Sump Pump Installation Cost Calculator
Add up sump pump installation cost line by line — pump, basin, check valve, discharge line, battery backup and labor — from the prices on your own quote.
Calculator
A sump pump install adds up to about $1,120.00 from your line items (pump, basin, check valve, discharge line, battery backup and labor). A battery backup keeps it running in a power outage.
A sump pump sits in a basin (the “pit”) at the low point of a basement or crawl space and pumps out water that collects there before it can flood the floor. Pricing an install is easy to overthink, because the total is really just the sum of a handful of parts: the pump itself, the basin, a check valve, the discharge line that carries water outside, an optional battery backup for power outages, and labor. This calculator lays those out as separate lines so you can match them one-for-one against a contractor’s quote and see exactly where the money goes.

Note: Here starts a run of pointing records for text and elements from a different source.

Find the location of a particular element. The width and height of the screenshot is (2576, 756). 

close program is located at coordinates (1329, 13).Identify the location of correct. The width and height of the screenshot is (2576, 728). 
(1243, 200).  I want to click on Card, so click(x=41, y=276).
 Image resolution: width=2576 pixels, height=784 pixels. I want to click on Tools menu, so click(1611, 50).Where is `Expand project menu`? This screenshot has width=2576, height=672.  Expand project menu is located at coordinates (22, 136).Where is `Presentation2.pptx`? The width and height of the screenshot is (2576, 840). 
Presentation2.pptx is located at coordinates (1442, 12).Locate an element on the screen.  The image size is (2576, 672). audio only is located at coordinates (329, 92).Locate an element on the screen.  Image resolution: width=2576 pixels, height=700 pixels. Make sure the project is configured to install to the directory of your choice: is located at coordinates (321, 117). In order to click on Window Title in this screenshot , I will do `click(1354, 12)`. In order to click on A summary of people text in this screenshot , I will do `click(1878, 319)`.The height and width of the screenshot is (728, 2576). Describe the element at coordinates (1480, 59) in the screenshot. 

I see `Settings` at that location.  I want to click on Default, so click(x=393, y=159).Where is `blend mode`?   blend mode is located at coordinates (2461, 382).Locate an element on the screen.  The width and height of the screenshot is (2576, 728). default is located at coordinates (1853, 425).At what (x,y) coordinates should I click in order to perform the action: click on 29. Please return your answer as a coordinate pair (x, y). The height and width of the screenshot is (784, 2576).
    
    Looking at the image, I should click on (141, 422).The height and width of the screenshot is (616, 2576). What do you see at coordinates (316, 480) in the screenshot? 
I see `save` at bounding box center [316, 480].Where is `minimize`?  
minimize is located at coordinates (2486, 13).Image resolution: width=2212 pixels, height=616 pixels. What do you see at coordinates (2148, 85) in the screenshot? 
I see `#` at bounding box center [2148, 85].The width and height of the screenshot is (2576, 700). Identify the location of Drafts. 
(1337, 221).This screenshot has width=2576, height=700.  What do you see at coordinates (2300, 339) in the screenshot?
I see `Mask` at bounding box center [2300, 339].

Because pump models, basin types and local labor rates change constantly, the tool holds no prices of its own. You enter what your quote or your receipts actually say. That is what keeps the estimate correct over time: the arithmetic (a plain sum) never goes stale, and the prices are always current because they are yours.
Formula
A sump pump job is a sum of parts, so the tool simply totals the line items you enter:
Total = pump + basin + check valve + discharge line + battery backup + labor
Every figure is a price you enter from your quote or receipts — there is no assumed unit price. Set any line to 0 to leave it out (for example, if you are not adding a battery backup, or the basin is already in place).
Worked example
A typical replacement-plus-backup job might look like this on a quote:
- Pump → $250
- Basin → $60
- Check valve → $30
- Discharge line → $80
- Battery backup → $300
- Labor → $400
Total → 250 + 60 + 30 + 80 + 300 + 400 = $1,120. Swap in your own numbers — a bare pump-only swap with no backup and an existing basin drops to a few hundred dollars, while a new pit cut into a finished slab plus a high-capacity backup climbs well past this.
Background & practice
A sump pump install on its own is not usually structural or excavation work, so it carries the standard planning-estimate note rather than the engineer-and-permit note. That said, electrical work — adding a dedicated outlet or circuit for the pump and its backup — should be done by a licensed electrician and may need a permit, so keep that in mind if your job includes it.
Which line items to include
Here is what each line typically means, so you know what to put where:
- Pump — the submersible or pedestal unit; capacity is rated in gallons per hour and by how high it has to lift water (head).
- Basin — the sump liner and lid; a sealed lid also helps with radon and humidity control.
- Check valve — a one-way valve on the discharge that stops pumped water from draining back into the pit.
- Discharge line — the pipe that carries water outside and, ideally, several feet away from the foundation; freeze protection matters in cold climates.
- Battery backup — a second pump or battery that runs when the power fails, which is exactly when storms cause the pump to be needed most. Enter 0 to price a job without one.
- Labor — installation time; cutting a new pit into an existing slab costs far more than dropping a pump into an existing basin.
Sizing, in plain terms
Pumps are chosen by how much water they can move and how high they must push it. A pit that fills fast, or a discharge that runs a long way uphill, needs more capacity. This is a cost tool, not a hydraulics sizing tool — have your installer confirm the pump capacity and discharge routing for your situation. Pair the pump with the drainage work that feeds it: interior drain tile usually routes water to a sump, so the two are often quoted together.
Frequently asked questions
How much does sump pump installation cost?
It is the sum of your line items. In the worked example — pump $250, basin $60, check valve $30, discharge $80, battery backup $300, labor $400 — the total is $1,120. Enter your own quoted prices to get your figure; a pump-only swap is much less, a new pit plus premium backup is more.
Do I need a battery backup sump pump?
A backup runs during power outages, which often coincide with the storms that cause flooding — so many homeowners add one. If you do not want one, enter 0 on that line and the total drops accordingly.
What is a check valve and do I need one?
A check valve is a one-way valve on the discharge pipe that stops pumped-out water from flowing back into the pit and making the pump cycle needlessly. It is inexpensive and standard on almost every install.
Does a sump pump need a permit?
The pump itself usually does not, but any new electrical circuit or outlet for it should be done by a licensed electrician and may require a permit and inspection. Confirm with your local building department.
Can I connect a sump pump to a French drain or drain tile?
Yes — interior drain tile is normally routed to the sump, and the pump lifts that water out and away. Price the drainage and the pump together; the related calculators cover both halves.